La differenza fra la situazione dell’esercito russo e quella dell’esercito ucraino si può illustrare con l’esempio di tre soldati russi che per tre volte sono stati presi prigionieri dagli ucraini, e non avevano paura di venire torturati. Ciò non significa che tra i nostri soldati non esista la violenza, però, ad esempio, l’esercito ucraino può rivolgersi alla Croce Rossa, mentre quello russo non può.
Mi capita spesso di sentire persone che, per compassione verso il popolo ucraino, dicono che la guerra va fermata immediatamente, che si deve fermare il sacrificio dei giovani. Lei cosa ne pensa?
Se gli ucraini avessero un’alternativa per difendersi senza ricorrere alle armi, la accetterebbero subito. Preferiamo di gran lunga fare affari, lavorare e vederci con gli amici, che non andare in guerra. Purtroppo, per noi arrenderci significherebbe venire occupati, e per me personalmente sarebbe la morte. I nostri colleghi russi ci hanno trasmesso un elenco delle persone che, in caso di occupazione, dovranno essere eliminate, a cominciare dai politici per finire con tutti i volontari delle organizzazioni per i diritti. Il capo della mia organizzazione ed io siamo in questo elenco.
Non si tratta semplicemente di cambiare bandiera su un pezzo di terra: otto anni di occupazione della Crimea e del Donbass ci hanno mostrato che l’occupazione russa non tratterebbe i nostri territori come quelli della Federazione. Il governo della Federazione russa non rispetta i diritti umani neppure dei propri cittadini. Ad esempio, spesso non rimpatria i corpi dei suoi soldati uccisi in territorio ucraino.
Arrenderci ora non porterà alla pace, le persone che difendono il paese al fronte, fra cui circa sessantamila donne, sono insegnanti, cassieri, tassisti, perché in Ucraina non c’era un esercito di professionisti vero e proprio, da dieci anni in Ucraina combatte un esercito di civili.
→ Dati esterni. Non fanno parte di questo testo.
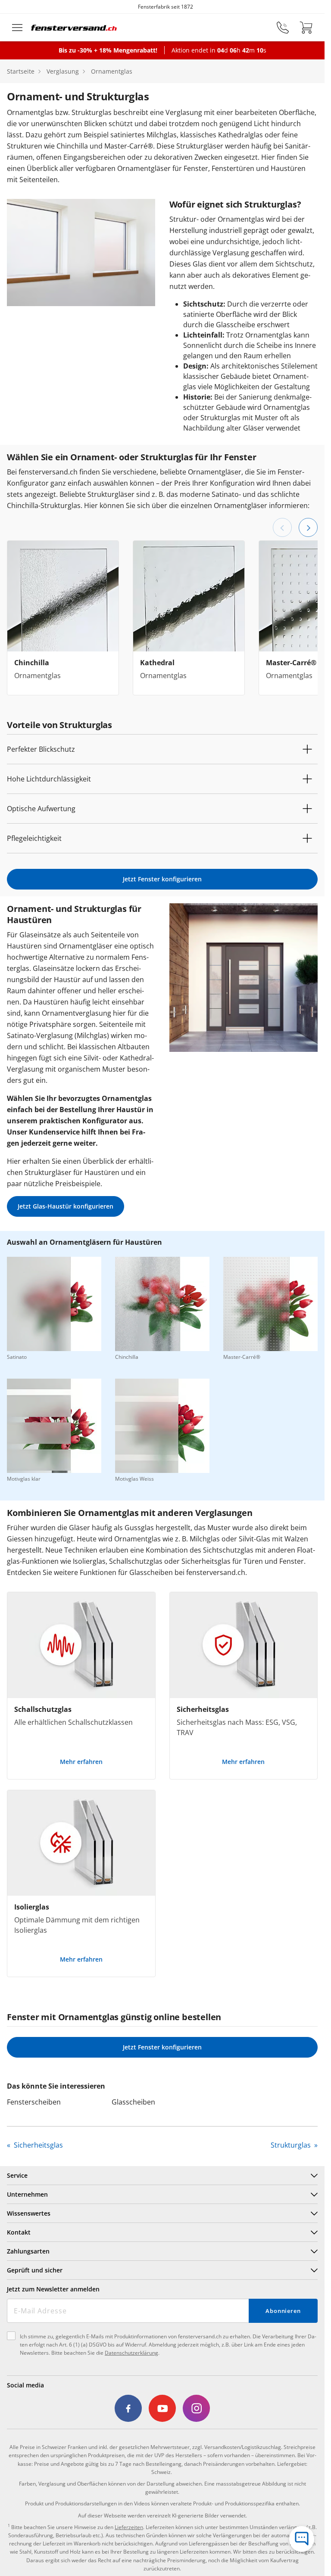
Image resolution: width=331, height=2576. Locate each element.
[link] (128, 2408)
Gli ucraini sono ovviamente stanchi, ci servono armi, ma non per conquistare qualche palmo di terra russa, bensì per difendere il nostro territorio. È vero che ci sono dei soldati ucraini nella zona di Kursk, ma nessuno di noi vuole che vi rimangano. Vorremmo non combattere, essere difesi, ma la Russia non ci ha lasciato altra scelta. L’unica alternativa che abbiamo è difenderci, e la pace sarà possibile solo quando la Russia smetterà di aggredirci.
(foto d’apertura: Novini.live, YouTube)
Oleksandra Romancova
Ucraina, laureata in Relazioni internazionali, è direttrice esecutiva del Centro per le libertà civili di Kyiv, associazione insignita del Nobel per la pace 2022 insieme all’associazione russa Memorial e al Centro bielorusso per i diritti umani «Vjasna».